Meanwhile, the older we get, the quicker time passes. We reduce it to cliches, because time is money and time flies and time waits for no man. And we do that because it constantly frustrates us.

"What is time?" pondered Augustine of Hippo. "I know what it is, but when you ask me I don't." Or, as Douglas Adams explained it: "Time is an illusion. Lunchtime doubly so."

Much of which will be discussed at the upcoming Time Event hosted by the Royal Irish Academy (RIA). There, scientist John Barrow, poet Brendan Kennelly and novelist and critic John Banville will speak for 20 minutes each, followed by a panel discussion on the topic. It will deal with time travel and fiction, with science and philosophy. So little time, but so much to say about it.

Perhaps we are so fixated on time because from the moment we are born we have a clock beating in our chests, ticking away until that big day when the alarm goes off but you don't wake up. We don't have to discover time. We may learn how to measure it and read it, but it is something we understand from a very early age. We are aware that time's arrow points in only one direction although this, as one physicist has put it, "stops everything happening at once".

And yet, despite such intimate knowledge, it is elusive for scientists just as it is for the rest of us. There is, as Paul Davies puts it, "no common now", so even the most precise clocks do not measure the motion of time, only intervals. The shortest time interval yet measured is 100 attoseconds. That's an impressively short space of time. If 100 attoseconds were stretched to the length of one second, then one second would last 300 million years on the same scale.
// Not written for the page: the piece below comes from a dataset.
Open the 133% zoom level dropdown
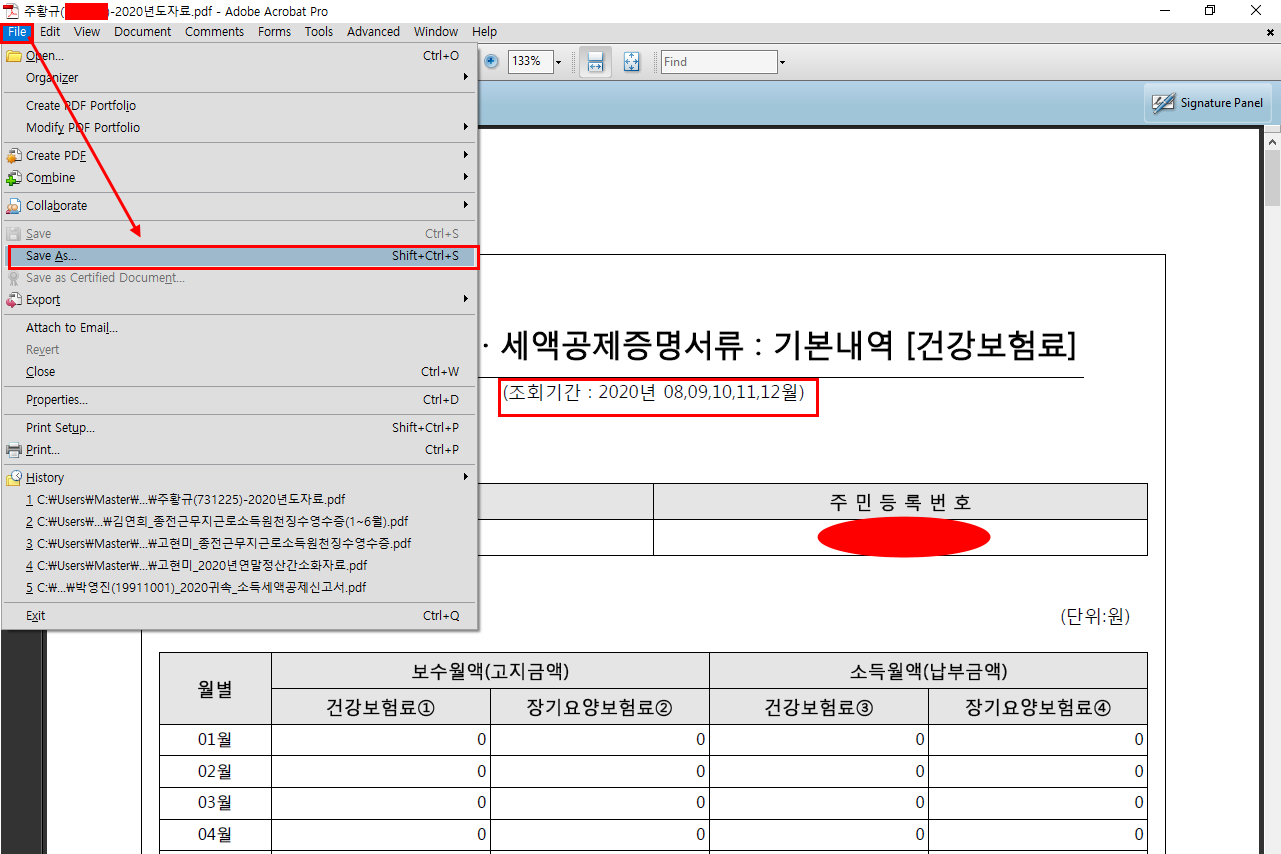 558,62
We mightn't have reached such a level, but in daily life we have squeezed our time into ever smaller intervals. Five minutes here or there can make or break your day. That's a fairly recent trend. In the past our sense of time was tied in with the natural rhythms of the day, month and year. Gradually, the clock's hour hand was joined by the minute hand, then the second hand and so on to the attosecond. And yet, while we see it as inexorably stretching out ahead of us and trailing behind us, that might largely be a cultural preconception. It has been discovered that the Aymara people of the Andes perceive the flow of time as a mirror image of ours. For them, the past is ahead and the future behind them. The word for tomorrow is a literal translation of "some day behind one's back."

Only lately has time been measured seriously, since when it has proven not to run like clockwork. Newton thought of time as "flowing equably", that it was the same across the universe. Einstein came along and showed us that it depends on where you are looking at it from. His Theory of Relativity is famously difficult to comprehend, as much because it makes a mockery of our ordered sense of time.
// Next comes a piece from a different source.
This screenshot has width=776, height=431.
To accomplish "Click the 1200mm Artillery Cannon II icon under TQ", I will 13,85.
His pivotal thought experiment involved twins, one of whom travels to the stars while the other stays at home. Ten years later, the traveller returns, but has only aged a year. She perceives 12 months as having passed, but to her homebound twin it has been a decade. Both are right. This has been proven several times, because an atomic clock put on an aircraft will run slower than one left behind - although this doesn't make it any easier to accept.

Einstein, thankfully, calmed things with a quip. "When a man sits with a pretty girl for an hour, it seems like a minute. But let him sit on a hot stove for a minute and it's longer than any hour. That's relativity." Which is something we can all grasp. Even on a daily basis, time appears to flow at different rates. Sleep contracts it. Boredom stretches it. That it appears to speed up as we get older is a subject tackled in a new book, Why Life Speeds Up As You Get Older. Its author Douwe Draaisma points out that "this is a powerful time illusion and most people experience it". He suggests it is because our individual sense of time is wrapped up in memory, and new experiences make stronger memories than familiar ones. As our lives progress, they become filled with routine and early memories become much more vivid than those of later years because they hold so many first-time experiences. This also explains why holidays, which are filled with original experiences, seem to last longer than a normal working week.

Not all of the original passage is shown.